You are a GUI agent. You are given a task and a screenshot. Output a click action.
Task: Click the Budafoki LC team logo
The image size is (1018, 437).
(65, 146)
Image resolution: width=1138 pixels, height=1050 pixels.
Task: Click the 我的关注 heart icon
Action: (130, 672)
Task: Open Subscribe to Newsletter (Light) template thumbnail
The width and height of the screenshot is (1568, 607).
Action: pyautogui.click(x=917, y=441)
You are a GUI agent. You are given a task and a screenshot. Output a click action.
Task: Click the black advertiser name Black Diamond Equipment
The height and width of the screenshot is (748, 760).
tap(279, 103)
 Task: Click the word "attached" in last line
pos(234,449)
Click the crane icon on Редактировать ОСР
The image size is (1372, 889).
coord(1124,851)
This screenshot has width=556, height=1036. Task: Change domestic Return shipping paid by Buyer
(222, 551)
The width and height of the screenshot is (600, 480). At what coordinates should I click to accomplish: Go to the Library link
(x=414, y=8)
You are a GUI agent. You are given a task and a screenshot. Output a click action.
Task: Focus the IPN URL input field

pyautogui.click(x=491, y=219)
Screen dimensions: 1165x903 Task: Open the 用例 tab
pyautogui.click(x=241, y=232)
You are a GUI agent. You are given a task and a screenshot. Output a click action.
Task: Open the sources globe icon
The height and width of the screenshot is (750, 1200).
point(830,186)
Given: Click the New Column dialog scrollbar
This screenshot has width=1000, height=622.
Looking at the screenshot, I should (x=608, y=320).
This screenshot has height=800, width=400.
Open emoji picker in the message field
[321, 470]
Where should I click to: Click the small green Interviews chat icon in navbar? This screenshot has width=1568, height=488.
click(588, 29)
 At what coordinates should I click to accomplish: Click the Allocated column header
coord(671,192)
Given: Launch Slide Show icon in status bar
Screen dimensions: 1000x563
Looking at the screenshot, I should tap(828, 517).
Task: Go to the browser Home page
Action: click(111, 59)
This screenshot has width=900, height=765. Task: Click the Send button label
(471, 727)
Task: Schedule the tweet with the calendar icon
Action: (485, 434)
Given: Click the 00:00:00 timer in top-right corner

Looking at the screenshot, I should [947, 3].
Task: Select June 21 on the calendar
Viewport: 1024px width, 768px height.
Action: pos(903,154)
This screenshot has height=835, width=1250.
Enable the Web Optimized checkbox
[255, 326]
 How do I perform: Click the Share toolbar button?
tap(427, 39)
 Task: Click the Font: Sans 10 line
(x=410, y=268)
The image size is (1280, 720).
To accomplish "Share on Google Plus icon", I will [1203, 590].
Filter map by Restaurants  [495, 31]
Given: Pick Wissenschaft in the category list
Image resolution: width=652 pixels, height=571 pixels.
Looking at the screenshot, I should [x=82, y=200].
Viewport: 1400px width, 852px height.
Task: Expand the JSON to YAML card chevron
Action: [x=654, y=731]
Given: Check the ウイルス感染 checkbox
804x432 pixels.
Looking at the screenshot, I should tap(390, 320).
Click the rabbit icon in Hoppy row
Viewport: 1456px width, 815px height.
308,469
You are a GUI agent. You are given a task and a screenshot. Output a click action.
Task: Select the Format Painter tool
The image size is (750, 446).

_Assignment_: For this exercise, give every entry again exactly as it appears.

_Response to the exercise_:
You are a GUI agent. You are given a task and a screenshot. Output a click action.
Task: Click the Budafoki LC team logo
The image size is (1018, 437).
(65, 146)
Image resolution: width=1138 pixels, height=1050 pixels.
Task: Click the 我的关注 heart icon
Action: (130, 672)
Task: Open Subscribe to Newsletter (Light) template thumbnail
The width and height of the screenshot is (1568, 607).
Action: pyautogui.click(x=917, y=441)
You are a GUI agent. You are given a task and a screenshot. Output a click action.
Task: Click the black advertiser name Black Diamond Equipment
The height and width of the screenshot is (748, 760).
tap(279, 103)
 Task: Click the word "attached" in last line
pos(234,449)
Click the crane icon on Редактировать ОСР
The image size is (1372, 889).
coord(1124,851)
This screenshot has width=556, height=1036. Task: Change domestic Return shipping paid by Buyer
(222, 551)
The width and height of the screenshot is (600, 480). At what coordinates should I click to accomplish: Go to the Library link
(x=414, y=8)
You are a GUI agent. You are given a task and a screenshot. Output a click action.
Task: Focus the IPN URL input field

pyautogui.click(x=491, y=219)
Screen dimensions: 1165x903 Task: Open the 用例 tab
pyautogui.click(x=241, y=232)
You are a GUI agent. You are given a task and a screenshot. Output a click action.
Task: Open the sources globe icon
The height and width of the screenshot is (750, 1200).
point(830,186)
Given: Click the New Column dialog scrollbar
This screenshot has width=1000, height=622.
Looking at the screenshot, I should (x=608, y=320).
This screenshot has height=800, width=400.
Open emoji picker in the message field
[321, 470]
Where should I click to: Click the small green Interviews chat icon in navbar? This screenshot has width=1568, height=488.
click(588, 29)
 At what coordinates should I click to accomplish: Click the Allocated column header
coord(671,192)
Given: Launch Slide Show icon in status bar
Screen dimensions: 1000x563
Looking at the screenshot, I should tap(828, 517).
Task: Go to the browser Home page
Action: click(111, 59)
This screenshot has width=900, height=765. Task: Click the Send button label
(471, 727)
Task: Schedule the tweet with the calendar icon
Action: (485, 434)
Given: Click the 00:00:00 timer in top-right corner

Looking at the screenshot, I should [947, 3].
Task: Select June 21 on the calendar
Viewport: 1024px width, 768px height.
Action: pos(903,154)
This screenshot has height=835, width=1250.
Enable the Web Optimized checkbox
[255, 326]
 How do I perform: Click the Share toolbar button?
tap(427, 39)
 Task: Click the Font: Sans 10 line
(x=410, y=268)
The image size is (1280, 720).
To accomplish "Share on Google Plus icon", I will [1203, 590].
Filter map by Restaurants  [495, 31]
Given: Pick Wissenschaft in the category list
Image resolution: width=652 pixels, height=571 pixels.
Looking at the screenshot, I should [x=82, y=200].
Viewport: 1400px width, 852px height.
Task: Expand the JSON to YAML card chevron
Action: [x=654, y=731]
Given: Check the ウイルス感染 checkbox
804x432 pixels.
Looking at the screenshot, I should tap(390, 320).
Click the rabbit icon in Hoppy row
Viewport: 1456px width, 815px height.
308,469
You are a GUI agent. You are given a task and a screenshot. Output a click action.
Task: Select the Format Painter tool
The image size is (750, 446).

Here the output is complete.